§ · Tutorial

Synthetic Data Fixtures in CI with GitHub Actions

Reproducible, PHI-free patient fixtures in your pipeline — deterministic by seed, with no real data to guard and nothing to de-identify.

REST dataset jobs authenticate with a browser session, which does not fit a CI secret. Here are the three paths that do, with a working workflow step for each.

§ · Which path fits CI

You want…UseAuth in CI
A fixed fixture, zero setupThe static sample (curl)None
A custom small cohort (≤ 100)The MCP endpointOne Bearer secret
Bulk or fully custom fixturesGenerate once, commit the fileNone at run time

REST /v1/datasets jobs are cookie-authenticated for interactive and scripted use; they are not designed to run from a CI secret.

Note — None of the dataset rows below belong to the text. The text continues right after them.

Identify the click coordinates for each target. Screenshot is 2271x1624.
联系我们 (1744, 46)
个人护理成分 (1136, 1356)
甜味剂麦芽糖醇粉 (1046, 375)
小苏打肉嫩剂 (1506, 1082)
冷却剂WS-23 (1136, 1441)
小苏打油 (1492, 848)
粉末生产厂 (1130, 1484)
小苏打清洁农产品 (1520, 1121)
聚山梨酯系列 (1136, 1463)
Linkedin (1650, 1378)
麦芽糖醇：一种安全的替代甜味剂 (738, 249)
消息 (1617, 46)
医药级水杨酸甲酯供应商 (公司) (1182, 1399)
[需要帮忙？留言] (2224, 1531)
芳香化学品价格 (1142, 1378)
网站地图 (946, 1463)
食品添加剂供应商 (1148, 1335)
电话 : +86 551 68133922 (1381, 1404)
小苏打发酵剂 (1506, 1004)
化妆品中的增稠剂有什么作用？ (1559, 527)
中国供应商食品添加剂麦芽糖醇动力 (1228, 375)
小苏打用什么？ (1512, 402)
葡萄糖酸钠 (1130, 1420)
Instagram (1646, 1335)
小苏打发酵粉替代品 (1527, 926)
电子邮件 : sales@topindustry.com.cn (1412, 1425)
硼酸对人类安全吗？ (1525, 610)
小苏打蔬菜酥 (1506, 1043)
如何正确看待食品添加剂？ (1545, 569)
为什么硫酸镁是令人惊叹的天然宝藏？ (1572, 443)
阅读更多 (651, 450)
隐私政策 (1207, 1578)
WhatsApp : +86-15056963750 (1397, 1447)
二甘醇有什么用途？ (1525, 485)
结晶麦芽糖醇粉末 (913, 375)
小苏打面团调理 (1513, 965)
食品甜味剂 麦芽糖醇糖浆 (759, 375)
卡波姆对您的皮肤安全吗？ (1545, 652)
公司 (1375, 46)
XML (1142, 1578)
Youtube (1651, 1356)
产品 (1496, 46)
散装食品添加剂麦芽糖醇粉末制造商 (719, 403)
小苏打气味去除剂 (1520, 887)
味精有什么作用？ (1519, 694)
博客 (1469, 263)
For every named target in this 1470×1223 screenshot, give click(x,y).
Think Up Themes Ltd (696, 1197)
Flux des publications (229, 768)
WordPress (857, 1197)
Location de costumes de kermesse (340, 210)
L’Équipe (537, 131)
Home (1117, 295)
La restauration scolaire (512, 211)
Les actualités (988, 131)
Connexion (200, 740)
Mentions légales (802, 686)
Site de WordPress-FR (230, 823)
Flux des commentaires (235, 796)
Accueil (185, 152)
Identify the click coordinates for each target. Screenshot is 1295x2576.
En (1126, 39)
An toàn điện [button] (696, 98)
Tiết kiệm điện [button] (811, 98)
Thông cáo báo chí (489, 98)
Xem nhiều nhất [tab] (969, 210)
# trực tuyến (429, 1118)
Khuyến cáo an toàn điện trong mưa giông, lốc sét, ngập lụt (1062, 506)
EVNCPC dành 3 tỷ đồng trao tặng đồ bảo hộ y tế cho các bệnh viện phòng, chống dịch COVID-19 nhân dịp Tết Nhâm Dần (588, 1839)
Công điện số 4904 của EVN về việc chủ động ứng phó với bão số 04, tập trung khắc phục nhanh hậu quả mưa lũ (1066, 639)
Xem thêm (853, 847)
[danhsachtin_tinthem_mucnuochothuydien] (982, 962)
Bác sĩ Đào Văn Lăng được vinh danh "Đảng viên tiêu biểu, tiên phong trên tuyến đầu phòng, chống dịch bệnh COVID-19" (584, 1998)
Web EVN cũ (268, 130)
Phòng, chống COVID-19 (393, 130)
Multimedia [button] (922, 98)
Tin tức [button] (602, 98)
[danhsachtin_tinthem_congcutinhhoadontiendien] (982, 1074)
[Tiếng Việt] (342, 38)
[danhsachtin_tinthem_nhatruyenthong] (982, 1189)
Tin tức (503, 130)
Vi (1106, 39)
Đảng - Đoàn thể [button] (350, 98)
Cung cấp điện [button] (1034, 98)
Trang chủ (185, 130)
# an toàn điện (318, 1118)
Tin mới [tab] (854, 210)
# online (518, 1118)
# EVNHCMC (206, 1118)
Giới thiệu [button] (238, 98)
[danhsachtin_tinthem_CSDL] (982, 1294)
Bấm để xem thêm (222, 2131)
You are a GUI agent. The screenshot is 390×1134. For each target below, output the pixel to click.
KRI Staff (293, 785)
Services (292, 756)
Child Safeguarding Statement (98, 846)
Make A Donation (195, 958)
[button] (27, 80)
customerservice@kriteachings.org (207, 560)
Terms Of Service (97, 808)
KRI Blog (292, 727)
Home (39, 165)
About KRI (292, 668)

The three paths below avoid that.

§ · Path 1 · Curl the static sample

The no-signup sample is a fixed 1,000-row file. Fetch it in a step and your tests read it — nothing to authenticate, byte-identical on every run:

- name: Fetch synthetic fixtures
  run: |
    mkdir -p fixtures
    curl -sSf -o fixtures/people.csv \
      https://simpleidgen.com/synthetic-data/person/sample.csv

- name: Run tests
  run: pytest        # your tests read fixtures/people.csv

The file does not change between runs, so you can cache it with actions/cache on a fixed key and skip the refetch entirely.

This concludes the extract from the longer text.